*Exercise goal*: Write the data out again in full, with no departure from the original.

** Source data follows **

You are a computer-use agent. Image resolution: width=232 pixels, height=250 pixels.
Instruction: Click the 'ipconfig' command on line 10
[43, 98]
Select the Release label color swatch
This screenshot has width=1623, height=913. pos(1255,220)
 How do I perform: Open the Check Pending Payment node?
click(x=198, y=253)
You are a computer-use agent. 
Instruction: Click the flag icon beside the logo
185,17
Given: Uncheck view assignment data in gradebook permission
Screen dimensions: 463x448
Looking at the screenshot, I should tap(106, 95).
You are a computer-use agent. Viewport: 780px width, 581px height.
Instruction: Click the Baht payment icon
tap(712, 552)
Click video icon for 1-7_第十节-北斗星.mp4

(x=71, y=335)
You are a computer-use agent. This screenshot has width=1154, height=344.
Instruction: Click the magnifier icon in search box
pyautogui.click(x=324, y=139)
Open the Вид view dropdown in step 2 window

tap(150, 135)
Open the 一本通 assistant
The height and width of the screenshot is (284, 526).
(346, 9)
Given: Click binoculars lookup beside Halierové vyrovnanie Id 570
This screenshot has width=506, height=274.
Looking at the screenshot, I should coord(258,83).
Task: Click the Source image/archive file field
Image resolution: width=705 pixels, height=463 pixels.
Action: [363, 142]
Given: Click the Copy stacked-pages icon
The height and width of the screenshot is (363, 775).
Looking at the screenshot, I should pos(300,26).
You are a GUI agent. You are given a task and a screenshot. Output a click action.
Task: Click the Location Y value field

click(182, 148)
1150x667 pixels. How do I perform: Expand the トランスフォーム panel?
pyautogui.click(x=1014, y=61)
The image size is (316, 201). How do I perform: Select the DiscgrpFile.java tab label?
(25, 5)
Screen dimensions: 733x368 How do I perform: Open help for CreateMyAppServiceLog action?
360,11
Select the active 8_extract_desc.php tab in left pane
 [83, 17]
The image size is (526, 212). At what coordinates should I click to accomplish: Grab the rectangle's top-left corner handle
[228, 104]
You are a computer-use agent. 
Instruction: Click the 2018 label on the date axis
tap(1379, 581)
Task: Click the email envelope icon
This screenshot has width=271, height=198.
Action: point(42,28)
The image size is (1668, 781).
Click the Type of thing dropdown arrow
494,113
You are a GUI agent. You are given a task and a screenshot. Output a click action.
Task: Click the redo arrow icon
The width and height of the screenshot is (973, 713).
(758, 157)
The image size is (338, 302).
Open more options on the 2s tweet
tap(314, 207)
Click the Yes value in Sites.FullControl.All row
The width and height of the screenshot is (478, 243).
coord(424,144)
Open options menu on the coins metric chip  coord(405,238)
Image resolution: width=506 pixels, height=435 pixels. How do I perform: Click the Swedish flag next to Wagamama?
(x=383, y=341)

** End of Source data **

*Solution to this task*:
You are a computer-use agent. Image resolution: width=232 pixels, height=250 pixels.
Instruction: Click the 'ipconfig' command on line 10
[43, 98]
Select the Release label color swatch
This screenshot has width=1623, height=913. pos(1255,220)
 How do I perform: Open the Check Pending Payment node?
click(x=198, y=253)
You are a computer-use agent. 
Instruction: Click the flag icon beside the logo
185,17
Given: Uncheck view assignment data in gradebook permission
Screen dimensions: 463x448
Looking at the screenshot, I should tap(106, 95).
You are a computer-use agent. Viewport: 780px width, 581px height.
Instruction: Click the Baht payment icon
tap(712, 552)
Click video icon for 1-7_第十节-北斗星.mp4

(x=71, y=335)
You are a computer-use agent. This screenshot has width=1154, height=344.
Instruction: Click the magnifier icon in search box
pyautogui.click(x=324, y=139)
Open the Вид view dropdown in step 2 window

tap(150, 135)
Open the 一本通 assistant
The height and width of the screenshot is (284, 526).
(346, 9)
Given: Click binoculars lookup beside Halierové vyrovnanie Id 570
This screenshot has width=506, height=274.
Looking at the screenshot, I should coord(258,83).
Task: Click the Source image/archive file field
Image resolution: width=705 pixels, height=463 pixels.
Action: [363, 142]
Given: Click the Copy stacked-pages icon
The height and width of the screenshot is (363, 775).
Looking at the screenshot, I should pos(300,26).
You are a GUI agent. You are given a task and a screenshot. Output a click action.
Task: Click the Location Y value field

click(182, 148)
1150x667 pixels. How do I perform: Expand the トランスフォーム panel?
pyautogui.click(x=1014, y=61)
The image size is (316, 201). How do I perform: Select the DiscgrpFile.java tab label?
(25, 5)
Screen dimensions: 733x368 How do I perform: Open help for CreateMyAppServiceLog action?
360,11
Select the active 8_extract_desc.php tab in left pane
 [83, 17]
The image size is (526, 212). At what coordinates should I click to accomplish: Grab the rectangle's top-left corner handle
[228, 104]
You are a computer-use agent. 
Instruction: Click the 2018 label on the date axis
tap(1379, 581)
Task: Click the email envelope icon
This screenshot has width=271, height=198.
Action: point(42,28)
The image size is (1668, 781).
Click the Type of thing dropdown arrow
494,113
You are a GUI agent. You are given a task and a screenshot. Output a click action.
Task: Click the redo arrow icon
The width and height of the screenshot is (973, 713).
(758, 157)
The image size is (338, 302).
Open more options on the 2s tweet
tap(314, 207)
Click the Yes value in Sites.FullControl.All row
The width and height of the screenshot is (478, 243).
coord(424,144)
Open options menu on the coins metric chip  coord(405,238)
Image resolution: width=506 pixels, height=435 pixels. How do I perform: Click the Swedish flag next to Wagamama?
(x=383, y=341)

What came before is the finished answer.